Who: Abbas Karimi
City: Fort Lauderdale
Quote: “Every time I swim I am reborn”
“Being born without arms never held me back because I’ve learned to use my feet for everything. As a kid, this burden made me angry but swimming would soothe me. In Kabul, I learned to swim in rivers, then in a pool and I got really good at it. I knew, however, that if I really wanted to accomplish anything with my swimming, I would have to leave Afghanistan.
Because of my disability, my family wanted me to get married so that someone could take care of me. I wasn't having it. I had magical things to do. I was driven from within and knew that I could take care of myself.
So at age 16, I left war-torn Afghanistan, walked through Iran then was smuggled into Turkey where I lived for four years. The United Nations Refugee Program plucked me out of the refugee camp because of my swimming and brought me to Portland, Oregon to train for the 2020 Tokyo Paralympic Games.
I arrived in the United States after participating four times in a swimming world series and twice in world championships. I have six international medals and 25 medals from national events. Now I had a great situation to continue training.
For the Tokyo Paralympic Games, my plans were to swim the 50 meter butterfly, 50 meter backstroke and both the 50 and 100 meter freestyle. I already knew that my competition was going to be a Chinese guy and a Ukranian guy. I want to drop a few seconds off my times before the games eventually happen. I have applied to become an American citizen so if the games are delayed again because of the pandemic, there is more of a chance I will be competing as an American.
When the pandemic forced the pools in Oregon to close, my coach there told me about Marty Hendrick and the Swim Fort Lauderdale Masters Swim Team (SFTL), a tightly knit swim group with over 200 members.
Marty has become more than my swim coach, he is also my life coach. I also have coaches Ryan Rosenbaum, Mike Averett and Blake Woodrow helping me too. They shoot video of me from all directions and each brings his own coaching gifts. I am a religious guy and it’s a blessing to have them all in my life.
This is what my training is like: I constantly stretch to maintain my flexibility. I swim six days a week, 2.5k per practice and during two days a week I do a double practice. I am also a runner and I do dryland workouts all the time that include ab crunches. People don’t realize that swimming the butterfly has more to do with the abs than with arms.
Adjusting to my new life here was easier for me because I knew how to speak English. It was the only subject in school I cared about.
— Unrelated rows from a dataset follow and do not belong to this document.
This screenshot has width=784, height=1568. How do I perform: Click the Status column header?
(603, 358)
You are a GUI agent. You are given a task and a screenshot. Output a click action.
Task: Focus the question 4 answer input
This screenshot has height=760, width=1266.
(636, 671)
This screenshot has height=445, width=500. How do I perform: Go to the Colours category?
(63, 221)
Besides that, swimmers already have an instant bond with each other no matter where we live. We share a lot of the same nuances; how we de-fog our goggles, what we eat, the amount we sleep, how we prepare for competition, how we train and even the way we discreetly change out of our wet swimsuits.
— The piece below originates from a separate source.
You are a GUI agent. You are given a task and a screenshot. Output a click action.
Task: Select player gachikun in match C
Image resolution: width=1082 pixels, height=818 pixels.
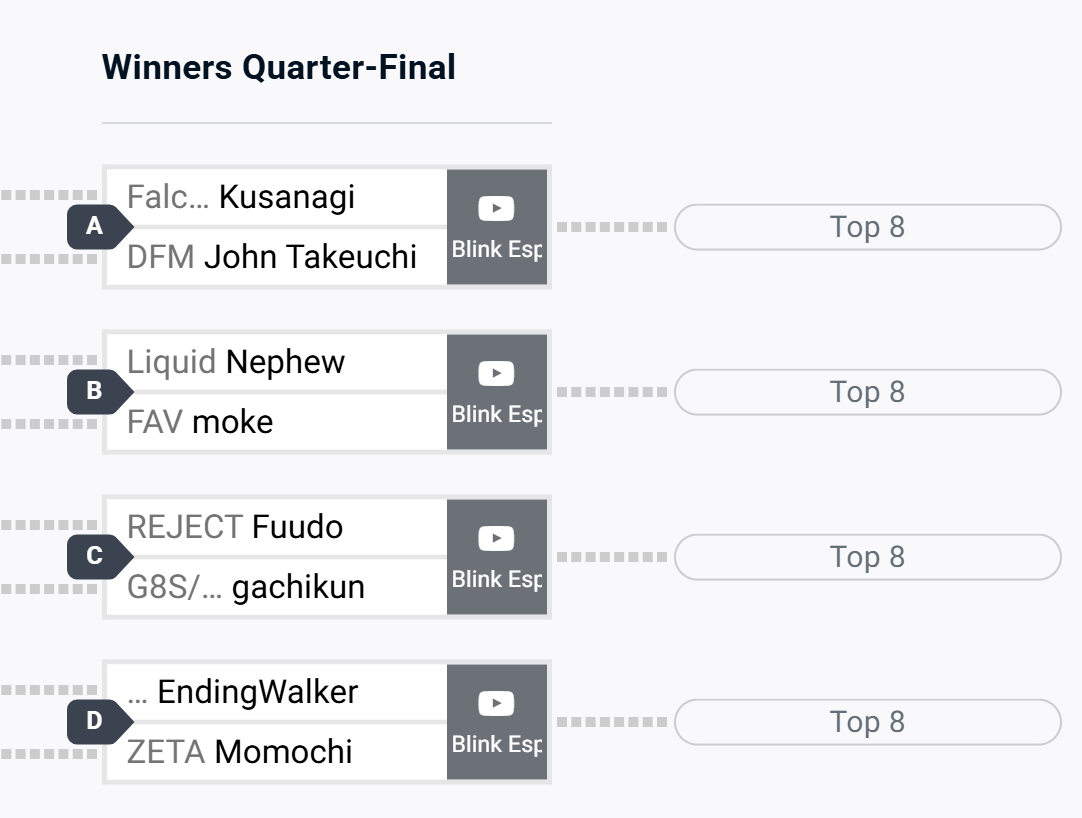tap(277, 587)
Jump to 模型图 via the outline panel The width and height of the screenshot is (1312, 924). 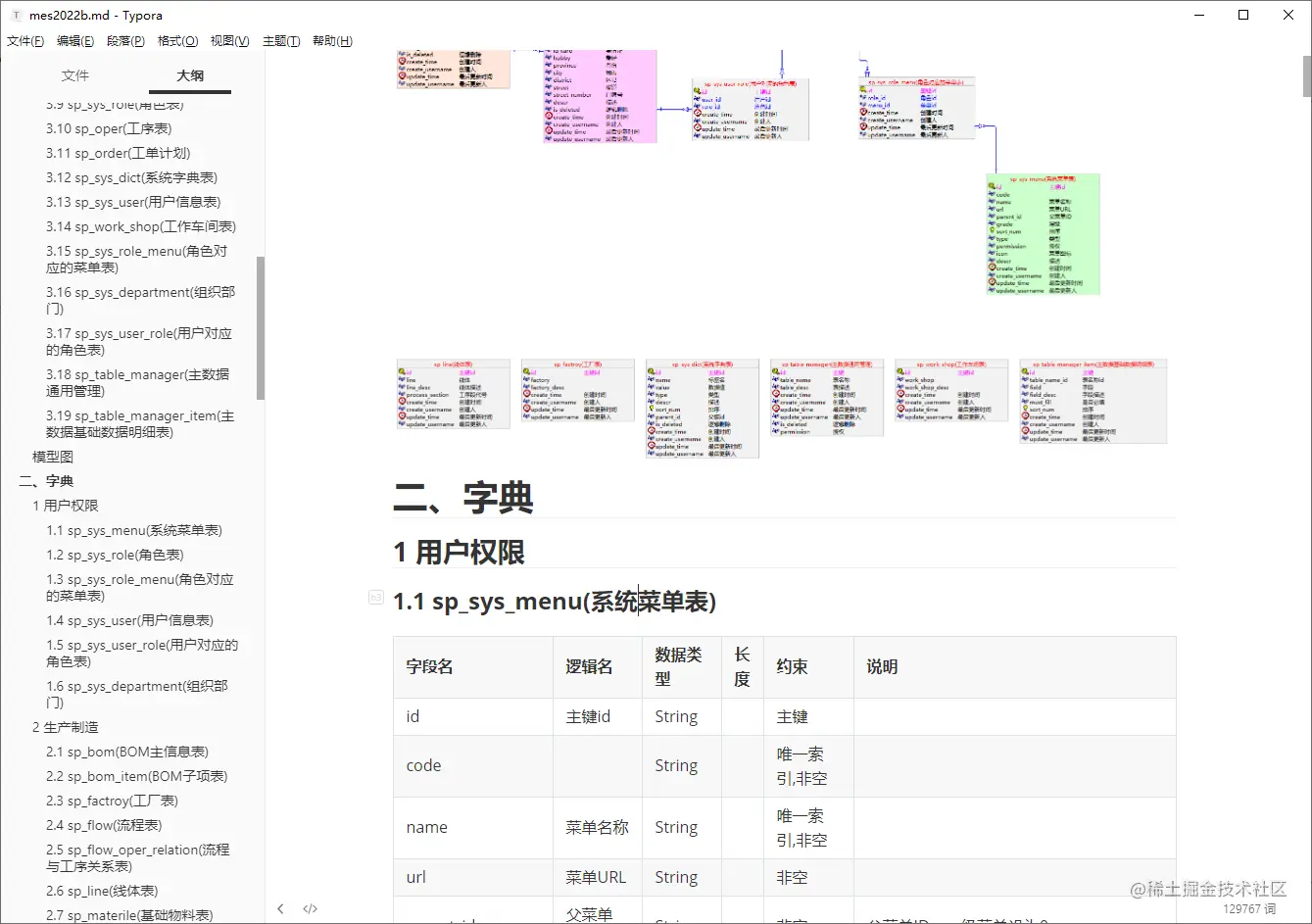coord(51,456)
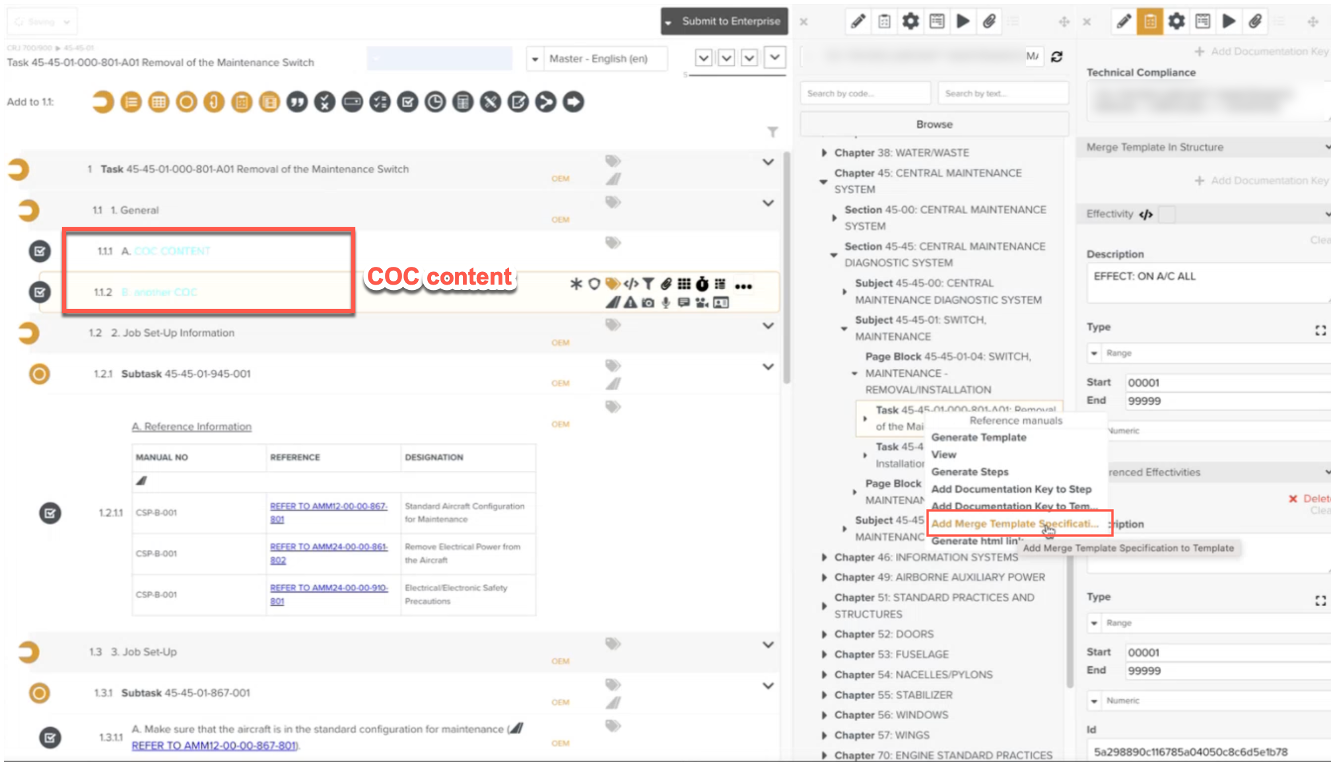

I miss my family in Afghanistan and my life growing up but I am comforted knowing that my parents and family love me, and that my father was proud of me before he passed. I talk to my family on the phone every morning.
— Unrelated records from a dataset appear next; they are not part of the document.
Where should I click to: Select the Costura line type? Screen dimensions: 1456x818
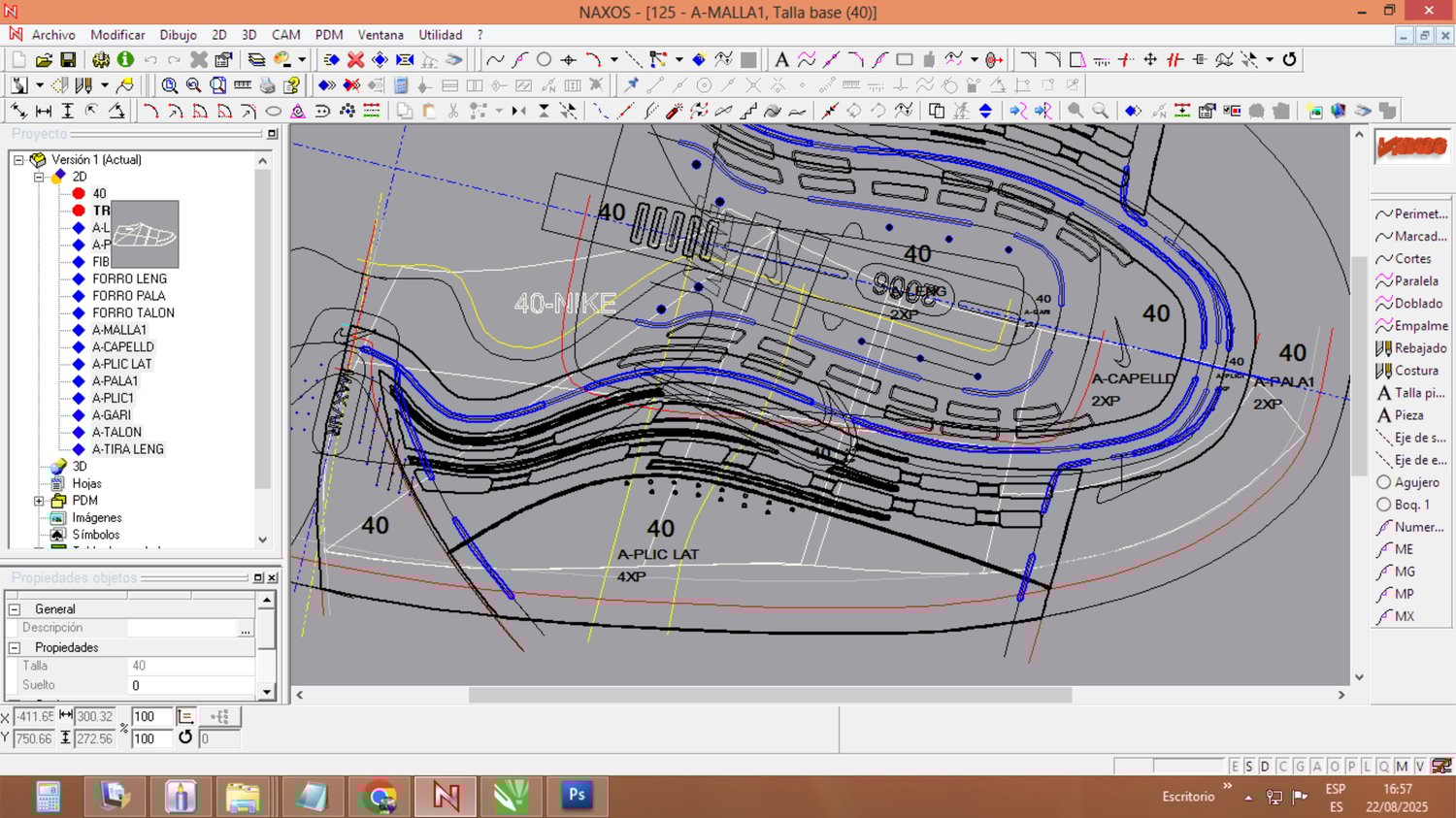click(1415, 371)
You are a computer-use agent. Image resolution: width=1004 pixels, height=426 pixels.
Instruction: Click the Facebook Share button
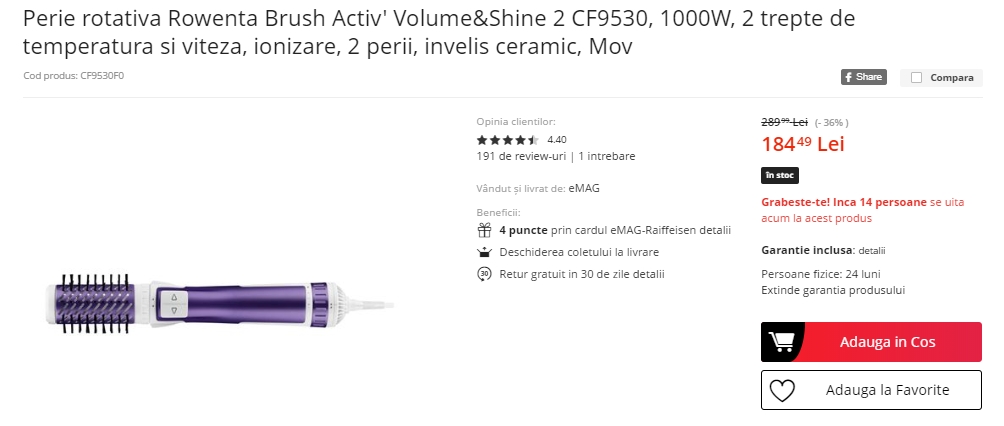(x=863, y=77)
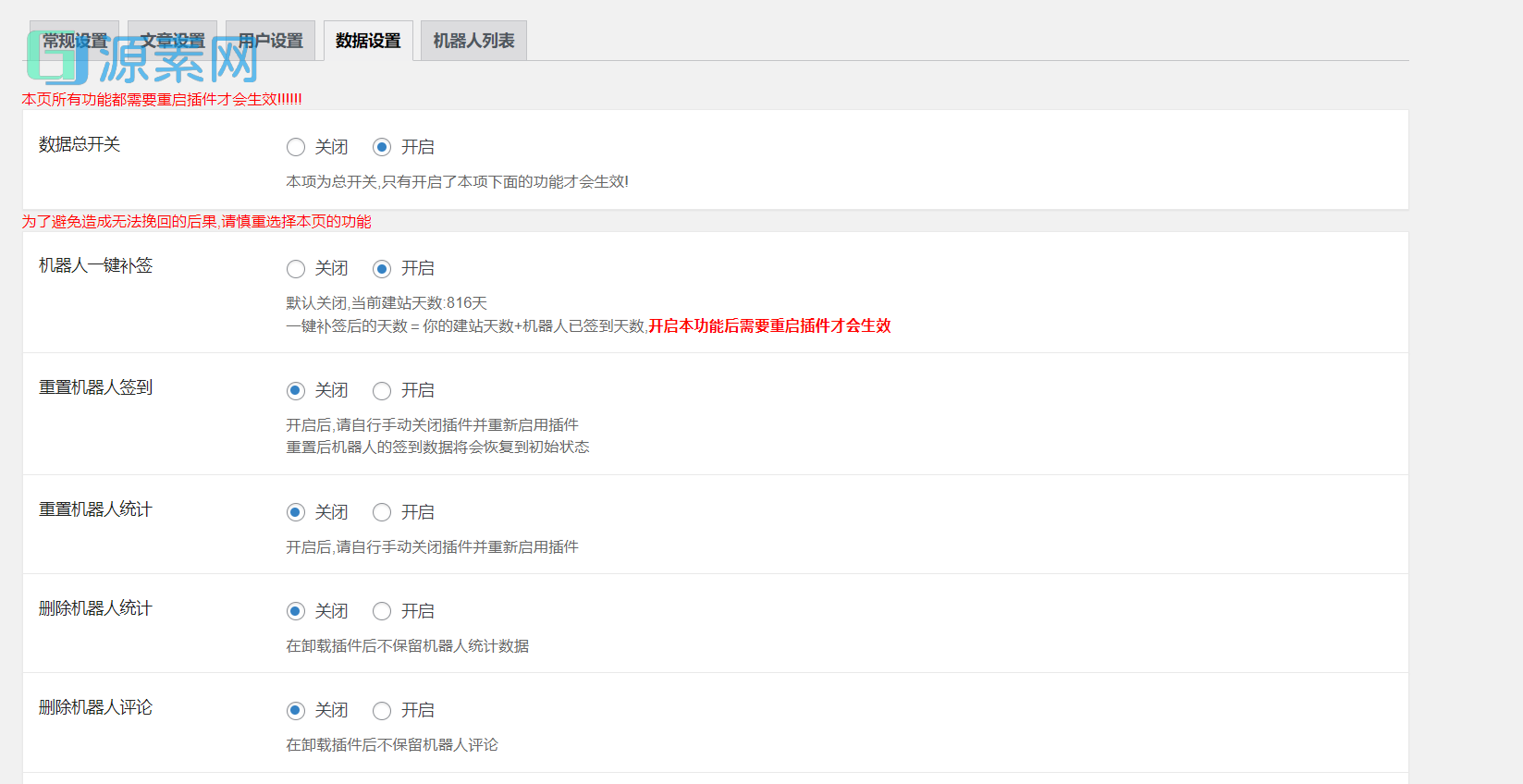Click the 数据总开关 setting label

(80, 144)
SFTL Coach Marty Hendrick says this about Abbas, ‘Everyone has challenges. Ours are just packaged differently. No one’s life is perfect. His challenge is just very obvious. And life goes on. He is making the most of it. He is the definition of a true champion. The lesson I have learned from him is that I can be a lot better person than I thought I was.’
God took my arms but he gave me skill and strength in my legs and feet. He gave me a talent, a passion and perseverance.
I know that my story inspires.”
“I am Anita Mitchell and I collect people stories, much the same way people collect shoes or baseball cards or Lladro porcelain figurines. During my 26 years at WSVN7, I had the front-row seat to people stories and it was there I learned about the extraordinariness of the ordinary.
Since retiring from television news, I serve on the Board of Directors of Different Brains, a charitable foundation that supports neurodiverse adults. I also serve on the Board of Directors of the Broward County Sports Hall of Fame. We honor local residents who have set unique standards of excellence through sports.
Since 2004, I have swum competitively with our local Swim Fort Lauderdale Masters Swim Team (SFTL).
I don’t really know how the writing and the swimming and the neurodiverse and honoring local sports figures are connected but I know in my heart that they are.